Título: Crise põe o Brasil na mira da China
Autor: Cigana, Caio ; Arruda, Guilherme
Fonte: Gazeta Mercantil, 21/11/2008, Empresas, p. C1

21 de Novembro de 2008 - Com a zona do euro oficialmente em recessão e a economia norte-americana seguindo pelo mesmo caminho, o Brasil deverá ganhar ainda maior participação nas vendas chinesas acreditam as fabricantes de têxteis, eletroeletrônicos, móveis e calçados. Mesmo com o câmbio desvalorizado, o que encarece as importações, a queda na cotação das commodities e no preço da energia na China, assim como os estoques mais altos, podem pressionar os preços para baixo, favorecendo os embarques, disse Kevin Tang, diretor da Câmara de Comércio e Indústria Brasil China (CCIBC).

O executivo estima que as compras brasileiras no mercado chinês vão crescer até 20% no próximo ano e sobre uma base de alta já expressiva. De janeiro a outubro as compras brasileiras na China subiram 66,5%, para aproximadamente US$ 16 bilhões "O custo de produção na China deve cair", disse. "Vai haver uma grande mudança no eixo de consumo. Com a desaceleração na Europa e nos Estados Unidos a China vai buscar outros mercados", afirmou.

Informações extraídas ::

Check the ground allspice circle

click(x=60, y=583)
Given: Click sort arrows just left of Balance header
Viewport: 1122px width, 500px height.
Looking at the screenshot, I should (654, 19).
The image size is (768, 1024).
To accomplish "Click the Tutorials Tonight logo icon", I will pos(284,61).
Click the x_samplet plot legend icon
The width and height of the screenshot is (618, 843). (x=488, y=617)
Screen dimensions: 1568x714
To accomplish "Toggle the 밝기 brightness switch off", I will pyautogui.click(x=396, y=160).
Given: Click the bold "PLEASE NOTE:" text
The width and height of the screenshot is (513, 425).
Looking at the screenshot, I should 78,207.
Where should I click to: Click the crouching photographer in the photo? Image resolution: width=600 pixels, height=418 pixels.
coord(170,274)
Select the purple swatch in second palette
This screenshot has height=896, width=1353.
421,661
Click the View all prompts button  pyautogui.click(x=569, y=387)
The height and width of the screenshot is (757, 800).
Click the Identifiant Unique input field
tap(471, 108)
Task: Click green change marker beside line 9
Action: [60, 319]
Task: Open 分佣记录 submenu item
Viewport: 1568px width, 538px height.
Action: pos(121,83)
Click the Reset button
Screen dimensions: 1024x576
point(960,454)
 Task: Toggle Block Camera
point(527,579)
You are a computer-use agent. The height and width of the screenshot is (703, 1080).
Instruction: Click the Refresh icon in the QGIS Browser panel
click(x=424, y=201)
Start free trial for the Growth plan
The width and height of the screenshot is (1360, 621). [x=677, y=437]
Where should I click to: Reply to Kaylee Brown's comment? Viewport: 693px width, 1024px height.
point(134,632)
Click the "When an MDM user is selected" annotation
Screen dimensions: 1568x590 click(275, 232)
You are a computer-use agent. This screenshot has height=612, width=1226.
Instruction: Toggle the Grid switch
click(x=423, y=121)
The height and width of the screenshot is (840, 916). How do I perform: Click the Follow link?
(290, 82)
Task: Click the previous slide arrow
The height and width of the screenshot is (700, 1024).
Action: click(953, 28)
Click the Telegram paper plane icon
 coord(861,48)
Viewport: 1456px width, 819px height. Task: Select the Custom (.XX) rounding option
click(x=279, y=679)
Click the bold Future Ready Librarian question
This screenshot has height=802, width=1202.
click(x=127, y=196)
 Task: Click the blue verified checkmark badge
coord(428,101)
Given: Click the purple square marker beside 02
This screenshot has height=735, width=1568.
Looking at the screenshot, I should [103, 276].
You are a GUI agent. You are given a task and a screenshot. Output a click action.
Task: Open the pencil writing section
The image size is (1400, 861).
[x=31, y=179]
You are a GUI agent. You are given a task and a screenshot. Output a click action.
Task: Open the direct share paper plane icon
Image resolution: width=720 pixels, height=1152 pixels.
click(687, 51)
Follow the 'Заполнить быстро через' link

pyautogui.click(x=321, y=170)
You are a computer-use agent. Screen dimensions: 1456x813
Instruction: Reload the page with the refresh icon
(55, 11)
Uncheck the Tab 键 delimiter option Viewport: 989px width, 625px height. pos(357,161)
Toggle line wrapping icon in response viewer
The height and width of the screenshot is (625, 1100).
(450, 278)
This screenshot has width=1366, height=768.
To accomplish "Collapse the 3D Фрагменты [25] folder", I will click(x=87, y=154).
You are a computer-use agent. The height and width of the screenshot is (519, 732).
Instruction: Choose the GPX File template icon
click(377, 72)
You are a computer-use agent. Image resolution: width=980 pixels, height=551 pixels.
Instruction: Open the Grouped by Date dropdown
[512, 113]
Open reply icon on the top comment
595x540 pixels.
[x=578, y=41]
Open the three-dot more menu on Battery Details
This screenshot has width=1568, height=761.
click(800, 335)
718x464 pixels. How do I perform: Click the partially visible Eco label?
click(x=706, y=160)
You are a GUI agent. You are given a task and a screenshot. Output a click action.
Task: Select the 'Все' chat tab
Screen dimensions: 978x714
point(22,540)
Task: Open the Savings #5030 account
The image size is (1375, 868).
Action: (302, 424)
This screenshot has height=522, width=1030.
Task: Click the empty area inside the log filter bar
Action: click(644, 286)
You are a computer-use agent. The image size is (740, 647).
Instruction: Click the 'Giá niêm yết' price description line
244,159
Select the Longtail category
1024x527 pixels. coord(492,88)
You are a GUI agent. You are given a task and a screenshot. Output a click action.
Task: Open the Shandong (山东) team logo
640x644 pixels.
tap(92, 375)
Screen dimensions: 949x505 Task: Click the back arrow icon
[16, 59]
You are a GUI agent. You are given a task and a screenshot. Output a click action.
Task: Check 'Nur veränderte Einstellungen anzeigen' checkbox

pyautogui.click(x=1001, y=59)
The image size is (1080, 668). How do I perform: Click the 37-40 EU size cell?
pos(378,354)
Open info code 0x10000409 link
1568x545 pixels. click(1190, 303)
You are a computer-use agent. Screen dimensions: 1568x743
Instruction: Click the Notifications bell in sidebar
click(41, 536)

A tarefa :: Liste os setores das fabricantes que, segundo o trecho selecionado, acreditam que o Brasil deverá ganhar maior participação nas vendas chinesas. Baseie-se somente no trecho selecionado.

Resposta abaixo ::
- Têxteis
- Eletroeletrônicos
- Móveis
- Calçados